Year 2
Reprogramming technologies allow for defining cell identity a la carte. Whereas reprogramming to induced Pluripotent Stem Cells (iPSCs) have attracted most of the attention due to their potential for regenerative medicine and disease modeling applications, while avoiding the need for embryonic material required for generating Embryonic Stem Cell (ESC) lines, iPSC generation and their further differentiation to specific cell lineages and tissues do not represent the sole reprogramming strategy available. Indeed, the use of iPSCs, per se, possesses a priori the inherent risk of tumor formation due to residual pluripotent cell transplantation. In addition, the long time required for iPSC reprogramming and further differentiation make iPSCs prone to accumulation of random somatic mutations that, whereas mostly silenced and irrelevant, might in some cases provoke cellular anomalies leading to malfunction or carcinogenesis. Among all different lineages that can be derived from iPSCs and ESCs, vascular lineages present perhaps the broadest catalogue of potential clinical use. Vascularization, or the generation of new vessels, does not only provide an alternative for the treatment of, for example diabetic patients in where the vasculature is being destroyed, but also extends to a number of vascular diseases, and most importantly, represents the cornerstone for any traumatic injury treatment as well as for cardiovascular disease and infarction. Vascularization will, in this case, allow for replenishing oxygen and nutrient supplies to the injured area. This in turn allows for healing and avoids necrosis, which so often leads to amputation procedures.
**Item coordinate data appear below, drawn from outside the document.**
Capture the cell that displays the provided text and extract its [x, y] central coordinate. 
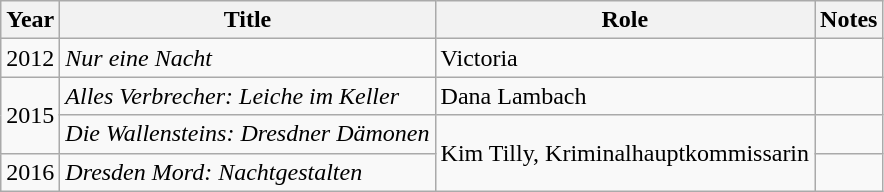
Die Wallensteins: Dresdner Dämonen [248, 134]
Nur eine Nacht [248, 58]
Role [625, 20]
Alles Verbrecher: Leiche im Keller [248, 96]
Year [30, 20]
2012 [30, 58]
2016 [30, 172]
Notes [849, 20]
Kim Tilly, Kriminalhauptkommissarin [625, 153]
Victoria [625, 58]
2015 [30, 115]
Dana Lambach [625, 96]
Title [248, 20]
Dresden Mord: Nachtgestalten [248, 172]
Find where the given text appears and provide that cell's center as [x, y] coordinate. 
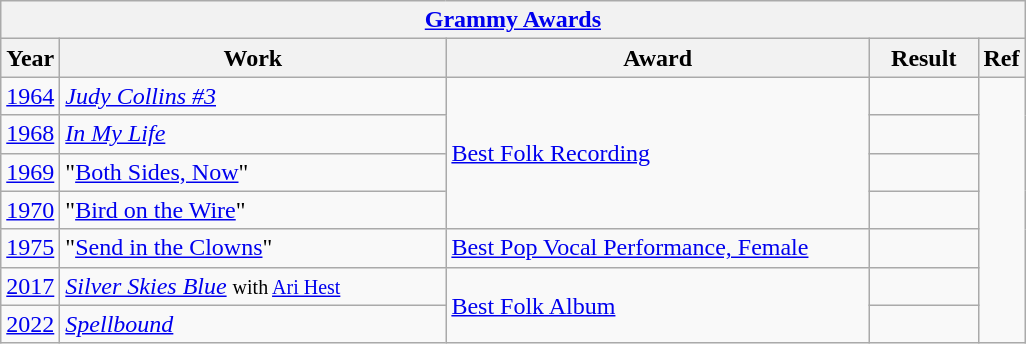
Best Folk Album [658, 305]
Spellbound [253, 324]
"Bird on the Wire" [253, 210]
Grammy Awards [513, 20]
2017 [30, 286]
1975 [30, 248]
Result [924, 58]
Best Folk Recording [658, 153]
Work [253, 58]
1970 [30, 210]
Ref [1002, 58]
In My Life [253, 134]
1969 [30, 172]
2022 [30, 324]
Year [30, 58]
Silver Skies Blue with Ari Hest [253, 286]
Award [658, 58]
Judy Collins #3 [253, 96]
"Send in the Clowns" [253, 248]
1964 [30, 96]
"Both Sides, Now" [253, 172]
1968 [30, 134]
Best Pop Vocal Performance, Female [658, 248]
Return the [X, Y] coordinate for the center point of the cell that contains the specified text.  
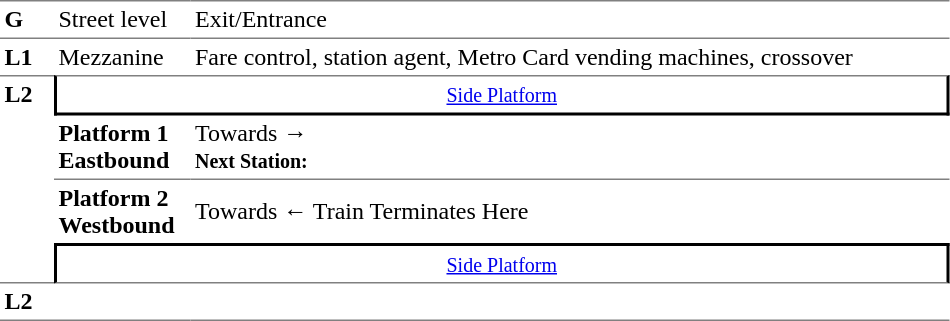
Towards → Next Station: [570, 148]
L2 [27, 179]
Platform 2 Westbound [122, 212]
Platform 1Eastbound [122, 148]
G [27, 20]
Exit/Entrance [570, 20]
Towards ← Train Terminates Here [570, 212]
L1 [27, 57]
Mezzanine [122, 57]
Fare control, station agent, Metro Card vending machines, crossover [570, 57]
Street level [122, 20]
From the cell containing the given text, extract its center point as (X, Y) coordinate. 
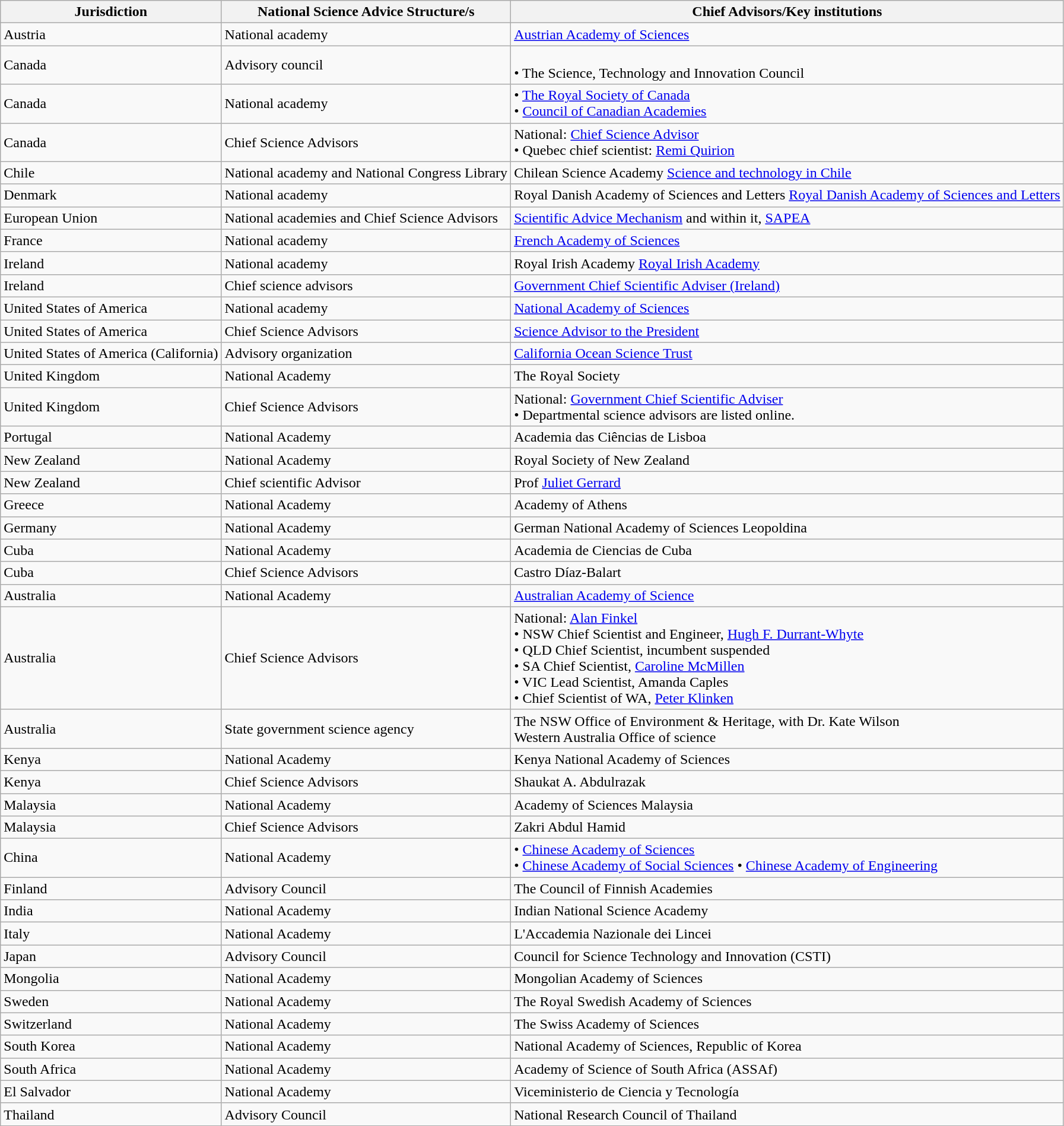
Government Chief Scientific Adviser (Ireland) (787, 285)
China (111, 858)
The Royal Swedish Academy of Sciences (787, 1001)
National academies and Chief Science Advisors (366, 218)
Academia de Ciencias de Cuba (787, 550)
Academy of Athens (787, 505)
Australian Academy of Science (787, 595)
Finland (111, 888)
Chief scientific Advisor (366, 482)
Scientific Advice Mechanism and within it, SAPEA (787, 218)
Royal Danish Academy of Sciences and Letters Royal Danish Academy of Sciences and Letters (787, 195)
Sweden (111, 1001)
Shaukat A. Abdulrazak (787, 782)
Royal Irish Academy Royal Irish Academy (787, 263)
Jurisdiction (111, 12)
Chile (111, 173)
The Council of Finnish Academies (787, 888)
The Swiss Academy of Sciences (787, 1024)
National: Chief Science Advisor• Quebec chief scientist: Remi Quirion (787, 142)
L'Accademia Nazionale dei Lincei (787, 933)
Mongolian Academy of Sciences (787, 979)
Chilean Science Academy Science and technology in Chile (787, 173)
National Academy of Sciences (787, 308)
Council for Science Technology and Innovation (CSTI) (787, 956)
United States of America (California) (111, 354)
National Science Advice Structure/s (366, 12)
State government science agency (366, 729)
El Salvador (111, 1091)
German National Academy of Sciences Leopoldina (787, 528)
Academy of Sciences Malaysia (787, 804)
Greece (111, 505)
European Union (111, 218)
Indian National Science Academy (787, 911)
Germany (111, 528)
Austria (111, 34)
National: Government Chief Scientific Adviser• Departmental science advisors are listed online. (787, 407)
Chief Advisors/Key institutions (787, 12)
Advisory council (366, 65)
Portugal (111, 437)
Viceministerio de Ciencia y Tecnología (787, 1091)
Japan (111, 956)
Zakri Abdul Hamid (787, 827)
The Royal Society (787, 376)
National academy and National Congress Library (366, 173)
Italy (111, 933)
Royal Society of New Zealand (787, 460)
The NSW Office of Environment & Heritage, with Dr. Kate WilsonWestern Australia Office of science (787, 729)
Academia das Ciências de Lisboa (787, 437)
National Academy of Sciences, Republic of Korea (787, 1046)
France (111, 240)
Kenya National Academy of Sciences (787, 759)
India (111, 911)
Chief science advisors (366, 285)
California Ocean Science Trust (787, 354)
Advisory organization (366, 354)
Science Advisor to the President (787, 331)
Austrian Academy of Sciences (787, 34)
Switzerland (111, 1024)
Denmark (111, 195)
Thailand (111, 1114)
• Chinese Academy of Sciences• Chinese Academy of Social Sciences • Chinese Academy of Engineering (787, 858)
National Research Council of Thailand (787, 1114)
Mongolia (111, 979)
• The Royal Society of Canada• Council of Canadian Academies (787, 103)
Academy of Science of South Africa (ASSAf) (787, 1069)
• The Science, Technology and Innovation Council (787, 65)
French Academy of Sciences (787, 240)
South Korea (111, 1046)
South Africa (111, 1069)
Castro Díaz-Balart (787, 573)
Prof Juliet Gerrard (787, 482)
Detect which cell encompasses the target text, then output its (x, y) center coordinate. 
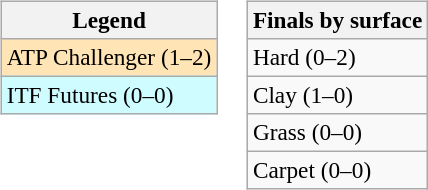
Grass (0–0) (337, 133)
ITF Futures (0–0) (108, 95)
ATP Challenger (1–2) (108, 57)
Clay (1–0) (337, 95)
Legend (108, 20)
Hard (0–2) (337, 57)
Finals by surface (337, 20)
Carpet (0–0) (337, 171)
From the cell containing the given text, extract its center point as (X, Y) coordinate. 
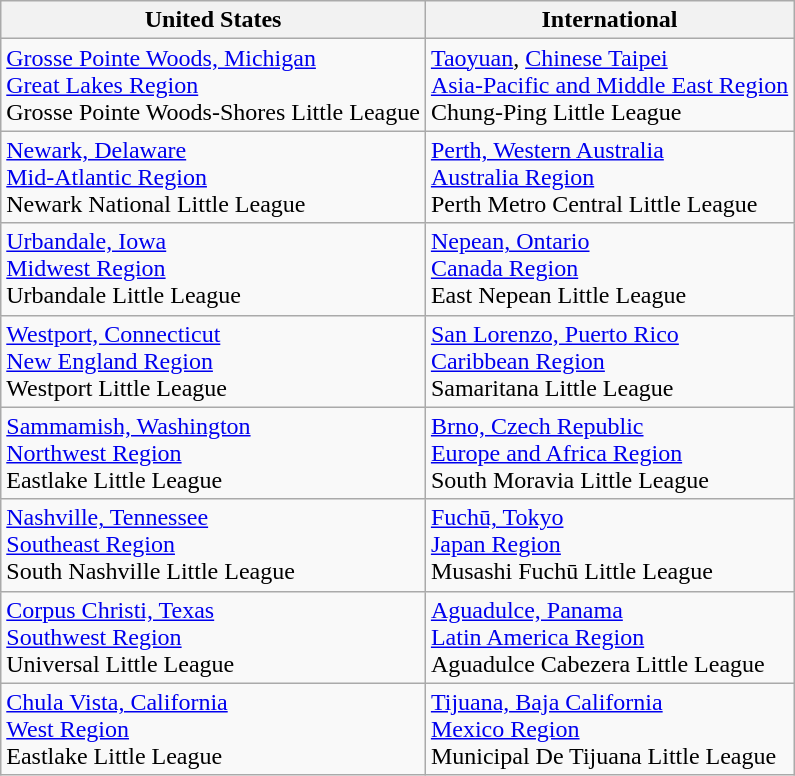
Fuchū, Tokyo Japan Region Musashi Fuchū Little League (609, 545)
International (609, 20)
Taoyuan, Chinese Taipei Asia-Pacific and Middle East Region Chung-Ping Little League (609, 85)
Aguadulce, Panama Latin America Region Aguadulce Cabezera Little League (609, 637)
Nashville, Tennessee Southeast Region South Nashville Little League (214, 545)
Perth, Western Australia Australia Region Perth Metro Central Little League (609, 177)
Chula Vista, California West Region Eastlake Little League (214, 729)
Urbandale, Iowa Midwest Region Urbandale Little League (214, 269)
Newark, Delaware Mid-Atlantic Region Newark National Little League (214, 177)
Nepean, Ontario Canada Region East Nepean Little League (609, 269)
Corpus Christi, Texas Southwest Region Universal Little League (214, 637)
Westport, Connecticut New England Region Westport Little League (214, 361)
Brno, Czech Republic Europe and Africa Region South Moravia Little League (609, 453)
Tijuana, Baja California Mexico Region Municipal De Tijuana Little League (609, 729)
Sammamish, Washington Northwest Region Eastlake Little League (214, 453)
San Lorenzo, Puerto Rico Caribbean Region Samaritana Little League (609, 361)
Grosse Pointe Woods, Michigan Great Lakes Region Grosse Pointe Woods-Shores Little League (214, 85)
United States (214, 20)
Extract the [x, y] coordinate from the center of the cell holding the provided text.  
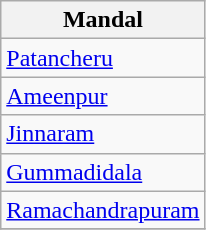
Mandal [103, 20]
Patancheru [103, 58]
Gummadidala [103, 172]
Jinnaram [103, 134]
Ramachandrapuram [103, 210]
Ameenpur [103, 96]
Locate the cell with the specified text and output its (x, y) center coordinate. 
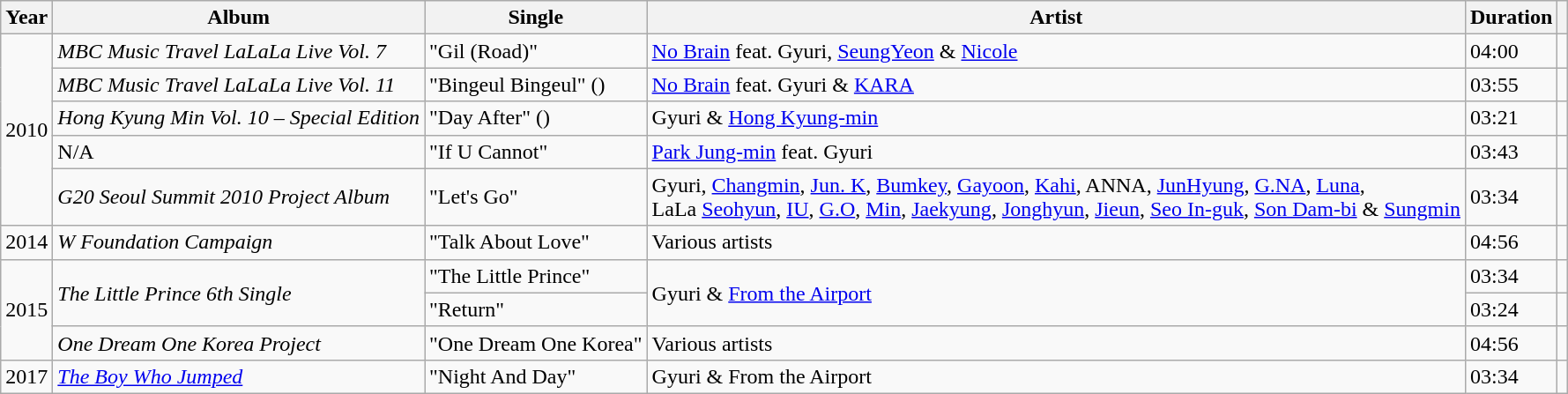
No Brain feat. Gyuri, SeungYeon & Nicole (1056, 51)
The Boy Who Jumped (239, 376)
MBC Music Travel LaLaLa Live Vol. 7 (239, 51)
"Return" (536, 309)
The Little Prince 6th Single (239, 293)
No Brain feat. Gyuri & KARA (1056, 85)
"The Little Prince" (536, 276)
MBC Music Travel LaLaLa Live Vol. 11 (239, 85)
03:21 (1511, 118)
2015 (26, 309)
"Talk About Love" (536, 242)
2010 (26, 130)
"Day After" () (536, 118)
Single (536, 18)
03:55 (1511, 85)
04:00 (1511, 51)
"Bingeul Bingeul" () (536, 85)
2014 (26, 242)
N/A (239, 152)
03:24 (1511, 309)
Duration (1511, 18)
G20 Seoul Summit 2010 Project Album (239, 197)
Artist (1056, 18)
2017 (26, 376)
"Let's Go" (536, 197)
W Foundation Campaign (239, 242)
Park Jung-min feat. Gyuri (1056, 152)
Hong Kyung Min Vol. 10 – Special Edition (239, 118)
"Gil (Road)" (536, 51)
Album (239, 18)
"One Dream One Korea" (536, 343)
03:43 (1511, 152)
One Dream One Korea Project (239, 343)
Year (26, 18)
"If U Cannot" (536, 152)
"Night And Day" (536, 376)
Gyuri & Hong Kyung-min (1056, 118)
From the cell containing the given text, extract its center point as [X, Y] coordinate. 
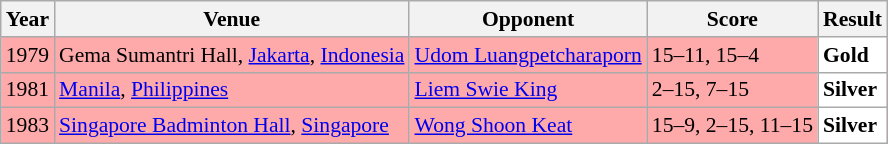
1983 [28, 126]
Singapore Badminton Hall, Singapore [232, 126]
1981 [28, 90]
2–15, 7–15 [732, 90]
Gold [852, 55]
Udom Luangpetcharaporn [528, 55]
Wong Shoon Keat [528, 126]
Liem Swie King [528, 90]
15–11, 15–4 [732, 55]
Opponent [528, 19]
Result [852, 19]
Year [28, 19]
Manila, Philippines [232, 90]
Venue [232, 19]
1979 [28, 55]
Gema Sumantri Hall, Jakarta, Indonesia [232, 55]
15–9, 2–15, 11–15 [732, 126]
Score [732, 19]
Capture the cell that displays the provided text and extract its [x, y] central coordinate. 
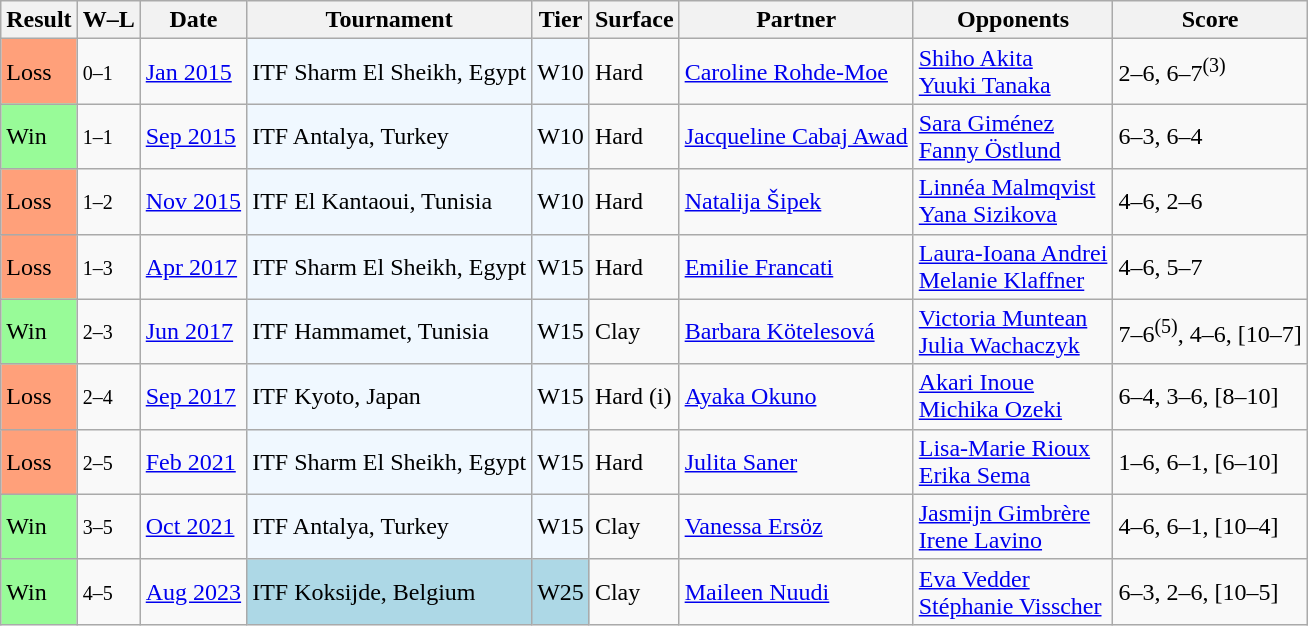
Nov 2015 [193, 202]
Laura-Ioana Andrei Melanie Klaffner [1013, 266]
Akari Inoue Michika Ozeki [1013, 396]
W25 [561, 592]
Aug 2023 [193, 592]
Partner [796, 20]
Date [193, 20]
1–2 [108, 202]
ITF El Kantaoui, Tunisia [390, 202]
Hard (i) [634, 396]
Shiho Akita Yuuki Tanaka [1013, 72]
7–6(5), 4–6, [10–7] [1210, 332]
Ayaka Okuno [796, 396]
Jacqueline Cabaj Awad [796, 136]
Tier [561, 20]
Feb 2021 [193, 462]
W–L [108, 20]
Jun 2017 [193, 332]
Sep 2015 [193, 136]
Julita Saner [796, 462]
Linnéa Malmqvist Yana Sizikova [1013, 202]
Lisa-Marie Rioux Erika Sema [1013, 462]
2–4 [108, 396]
Natalija Šipek [796, 202]
6–3, 6–4 [1210, 136]
2–3 [108, 332]
Tournament [390, 20]
6–4, 3–6, [8–10] [1210, 396]
Opponents [1013, 20]
Caroline Rohde-Moe [796, 72]
Oct 2021 [193, 526]
Result [39, 20]
Eva Vedder Stéphanie Visscher [1013, 592]
4–6, 5–7 [1210, 266]
4–6, 2–6 [1210, 202]
0–1 [108, 72]
Vanessa Ersöz [796, 526]
Sara Giménez Fanny Östlund [1013, 136]
3–5 [108, 526]
4–5 [108, 592]
4–6, 6–1, [10–4] [1210, 526]
Maileen Nuudi [796, 592]
2–6, 6–7(3) [1210, 72]
2–5 [108, 462]
Barbara Kötelesová [796, 332]
Jasmijn Gimbrère Irene Lavino [1013, 526]
Jan 2015 [193, 72]
1–3 [108, 266]
ITF Hammamet, Tunisia [390, 332]
Victoria Muntean Julia Wachaczyk [1013, 332]
Score [1210, 20]
Apr 2017 [193, 266]
Surface [634, 20]
ITF Koksijde, Belgium [390, 592]
Sep 2017 [193, 396]
1–1 [108, 136]
ITF Kyoto, Japan [390, 396]
1–6, 6–1, [6–10] [1210, 462]
6–3, 2–6, [10–5] [1210, 592]
Emilie Francati [796, 266]
Return [x, y] of the center of cell containing provided text 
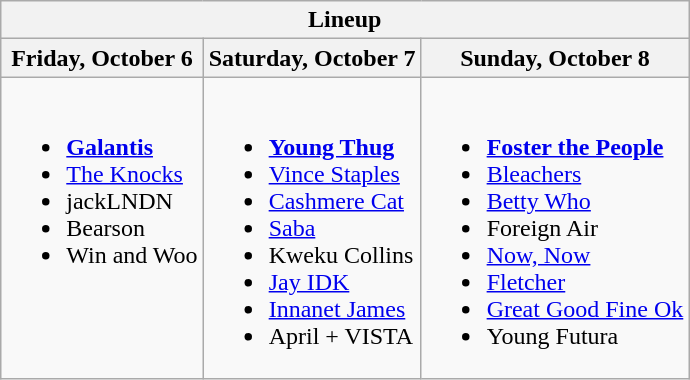
Lineup [345, 20]
Foster the PeopleBleachersBetty WhoForeign AirNow, NowFletcherGreat Good Fine OkYoung Futura [555, 228]
Sunday, October 8 [555, 58]
Young ThugVince StaplesCashmere CatSabaKweku CollinsJay IDKInnanet JamesApril + VISTA [312, 228]
Saturday, October 7 [312, 58]
GalantisThe KnocksjackLNDNBearsonWin and Woo [102, 228]
Friday, October 6 [102, 58]
Return [X, Y] of the center of cell containing provided text 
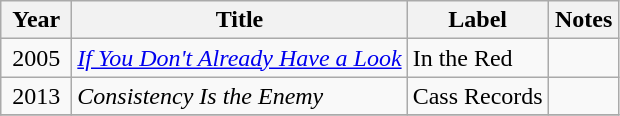
Consistency Is the Enemy [240, 96]
Cass Records [478, 96]
Year [36, 20]
In the Red [478, 58]
Notes [584, 20]
If You Don't Already Have a Look [240, 58]
Title [240, 20]
Label [478, 20]
2005 [36, 58]
2013 [36, 96]
Scan for the cell matching the given text and deliver its (x, y) coordinate at center. 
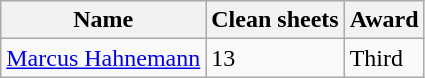
Marcus Hahnemann (104, 58)
Clean sheets (275, 20)
Third (384, 58)
Name (104, 20)
13 (275, 58)
Award (384, 20)
Extract the (x, y) coordinate from the center of the cell holding the provided text.  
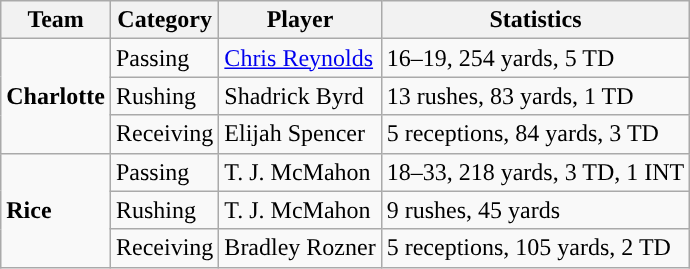
Statistics (536, 20)
Rice (56, 210)
Elijah Spencer (300, 134)
Player (300, 20)
9 rushes, 45 yards (536, 210)
Category (164, 20)
Bradley Rozner (300, 248)
Charlotte (56, 96)
5 receptions, 105 yards, 2 TD (536, 248)
Shadrick Byrd (300, 96)
5 receptions, 84 yards, 3 TD (536, 134)
Team (56, 20)
Chris Reynolds (300, 58)
18–33, 218 yards, 3 TD, 1 INT (536, 172)
13 rushes, 83 yards, 1 TD (536, 96)
16–19, 254 yards, 5 TD (536, 58)
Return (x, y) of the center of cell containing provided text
Our proposal therefore focuses on generating functional vascular cells for human use and their testing in different ischemia and infarction models. We have focused first on the deciphering of a methodology for deriving vascular cells from both iPSCs and ESCs with high efficiencies. So far, our results indicate that vascular cells derived from pluripotent cells are functional and do not lead to tumors upon transplantation. In addition, our differentiation methodologies do not seemingly compromise the human genome. Therefore, this represents a safe approach for clinical translation. To avoid any potential problem that might arise in the long term, we have additionally identified a set of different conditions that allow us to directly convert human skin cells into functional vascular cells. In this case, the generated vascular cells do not transition through an iPSC state and are therefore safer by definition. To further provide a safe cellular product for clinical applications we have furthermore translated all our methodologies to non-integrative gene delivery systems that further secure and contribute to the absence of genetic mutations in the converted vascular cells. To date, we have been able to produce high quality vascular cells in a large-scale manner and are now ready for initiating our safety studies in injury models of myocardial infarction and limb ischemia.